- _The input_
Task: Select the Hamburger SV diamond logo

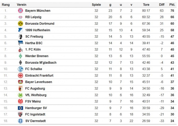Action: coord(20,108)
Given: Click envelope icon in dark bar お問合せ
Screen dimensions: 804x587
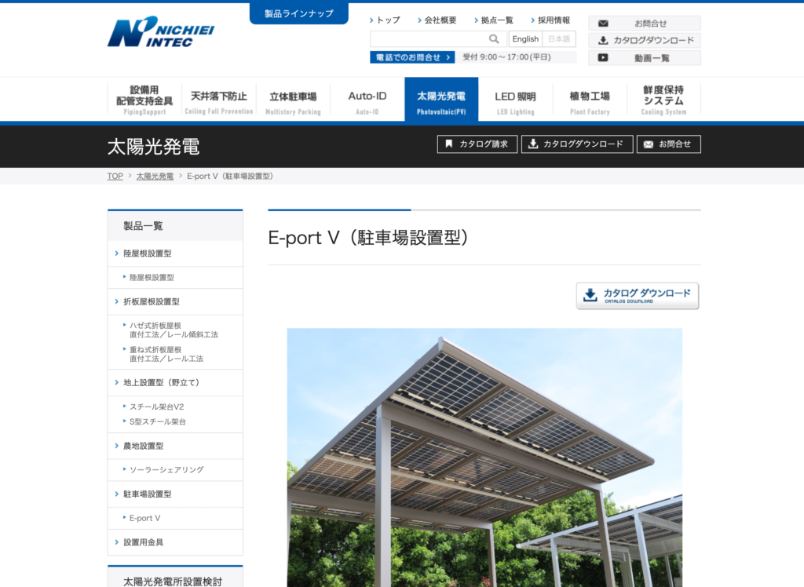Looking at the screenshot, I should click(x=649, y=144).
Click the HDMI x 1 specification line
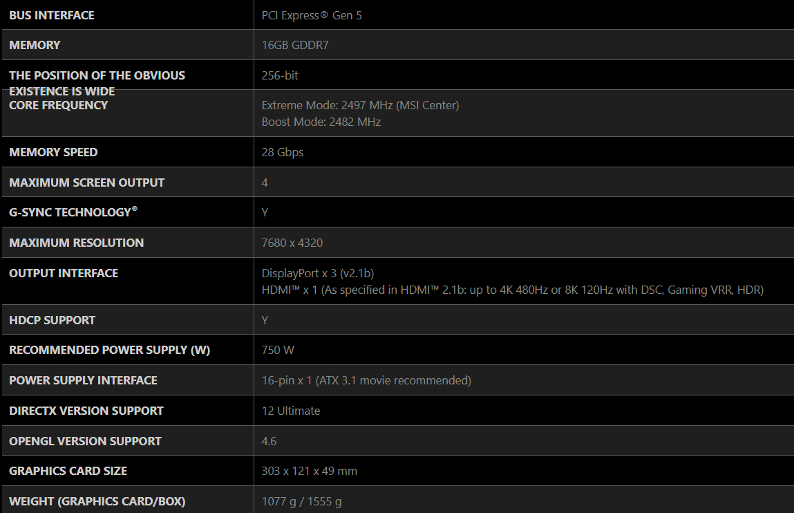794x513 pixels. click(512, 290)
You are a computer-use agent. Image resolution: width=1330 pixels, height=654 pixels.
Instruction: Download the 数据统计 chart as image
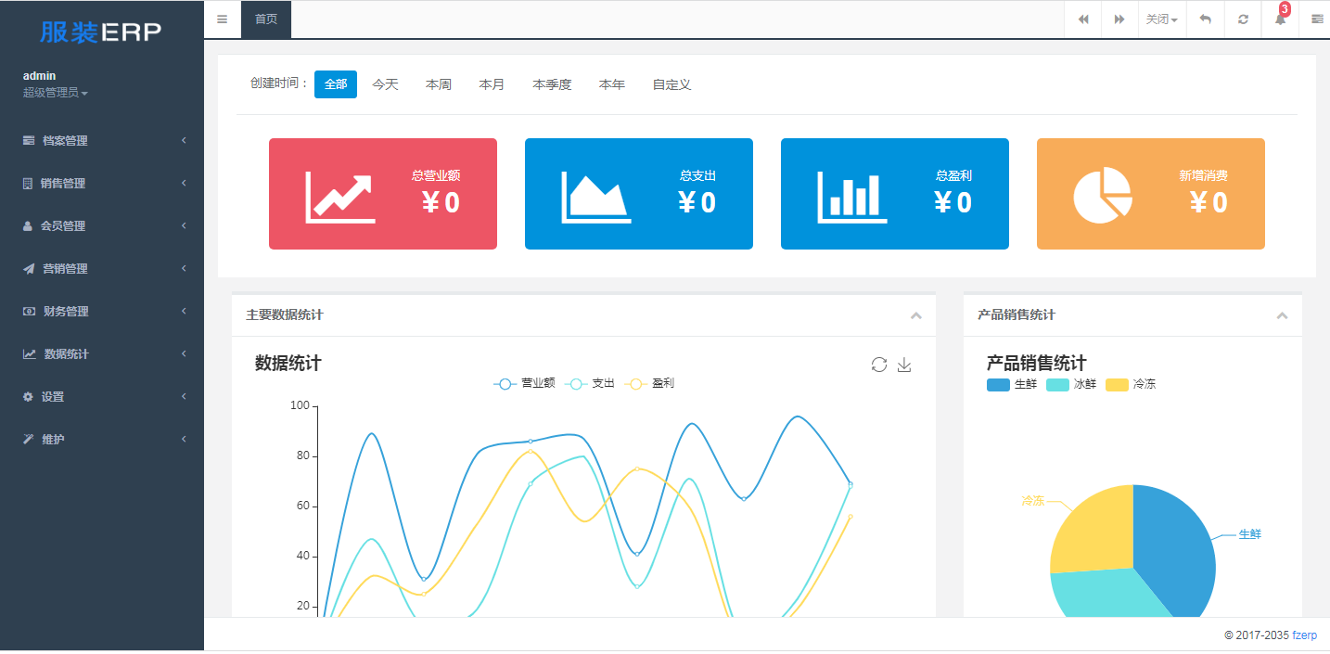click(904, 365)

- _Exercise brief_
Copy the records exactly, minus any pictures.

- _Output for this task_
Task: Select the Hamburger SV diamond logo

Action: coord(20,108)
Given: Click envelope icon in dark bar お問合せ
Screen dimensions: 804x587
Looking at the screenshot, I should click(x=649, y=144).
Click the HDMI x 1 specification line
794x513 pixels. click(512, 290)
You are a computer-use agent. Image resolution: width=1330 pixels, height=654 pixels.
Instruction: Download the 数据统计 chart as image
click(904, 365)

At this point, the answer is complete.